• **TASK STATEMENT**:
Write out the part of the storm piece below word for word, starting at "I thought this" and ending at "been enough gray.".

• **DOCUMENT TEXT**:
-- begin --

I thought this piece written by my wife last night was worth posting here. It is with her permission….

We just drove, sun in our faces, until we reached it; the twisted limbs and scattered pieces announcing what was ahead of us. This was the edge of the storm, James told us. We were going in from the side or back of it. I don’t know what was drawing me so desperately to be there, (aside from praying to God with all that is in me that there would be someone I could help, some way, other than just water or food. I think I just wanted to talk and see, and hold a hand. I don’t know.) I don’t know this any more than I know what drives me to write all of this down. If you are reading it, I have chosen to share it. But for now, it is for my own eyes. I don’t understand what I saw today. Black words on white paper may help me to see it more clearly. There has been enough gray.

Our 4-Runner is waved through into the area only because James is behind the wheel. Ryan, aged 13, in the back seat. He had been “briefed” as James had put it–as to what he may see or encounter. I do not know what he told him, and secretly hoped that he did not tell him the things which he shared with me. Things I will not write down, nor will I forget. But things that will forever break my heart and remain with me although I only got to see them through my husband’s eyes. I am grateful that he told me these things, and grateful that for the first time he “broke down” as I will forever refer to it that morning at the breakfast table, when the tears finally came. I have not seen my husband cry in a very long time. Go ahead, I thought. Get it out. But they wanted him on the radio upstairs, and he was gone. You would not have known he was hurting to hear him talk moments later. This is my James.

We had come from baseball practice. “Leave your cleats on.” James had instructed Ryan. “Look down. Always look down when you walk.” Driving is not easy, but as we bump and shake, and gasp at the war zone we are literally driving into, James is amazed at the transformation since he saw it last. I tried to imagine what could be worse. Destruction and ruin as if the very gates of Hell had opened onto the earth and tossed it; spewing death and brokenness everywhere. This thought hung in the air like the odor; stronger at times than others, but ever present. I described it on the way home as the saddest smell in the world; a combination of sickness and sweetness, foul and musty. If we did not know what it was, we might believe that it was the air itself mourning the horror of it all. As if the air, or the sky, which was almost obscene in it’s clear blueness, couldn’t remember it had days ago carried on its breeze the scent of blooming jasmine or freshly mowed grass.

-- end --

• **DATA PROVIDED**:
-- begin --

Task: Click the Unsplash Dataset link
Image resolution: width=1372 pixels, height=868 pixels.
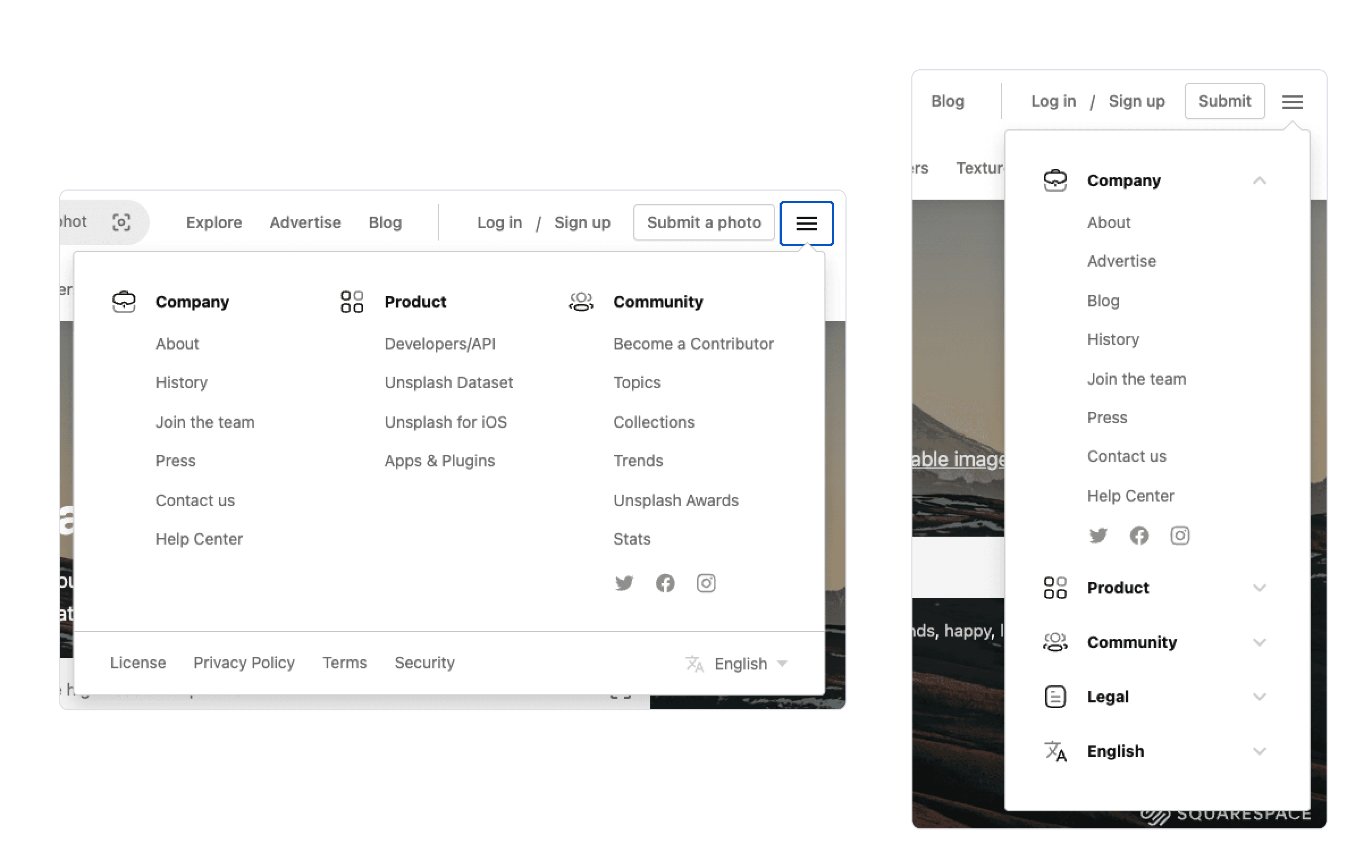Action: (x=449, y=382)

-- end --

• **RIGHT ANSWER**:
I thought this piece written by my wife last night was worth posting here. It is with her permission….

We just drove, sun in our faces, until we reached it; the twisted limbs and scattered pieces announcing what was ahead of us. This was the edge of the storm, James told us. We were going in from the side or back of it. I don’t know what was drawing me so desperately to be there, (aside from praying to God with all that is in me that there would be someone I could help, some way, other than just water or food. I think I just wanted to talk and see, and hold a hand. I don’t know.) I don’t know this any more than I know what drives me to write all of this down. If you are reading it, I have chosen to share it. But for now, it is for my own eyes. I don’t understand what I saw today. Black words on white paper may help me to see it more clearly. There has been enough gray.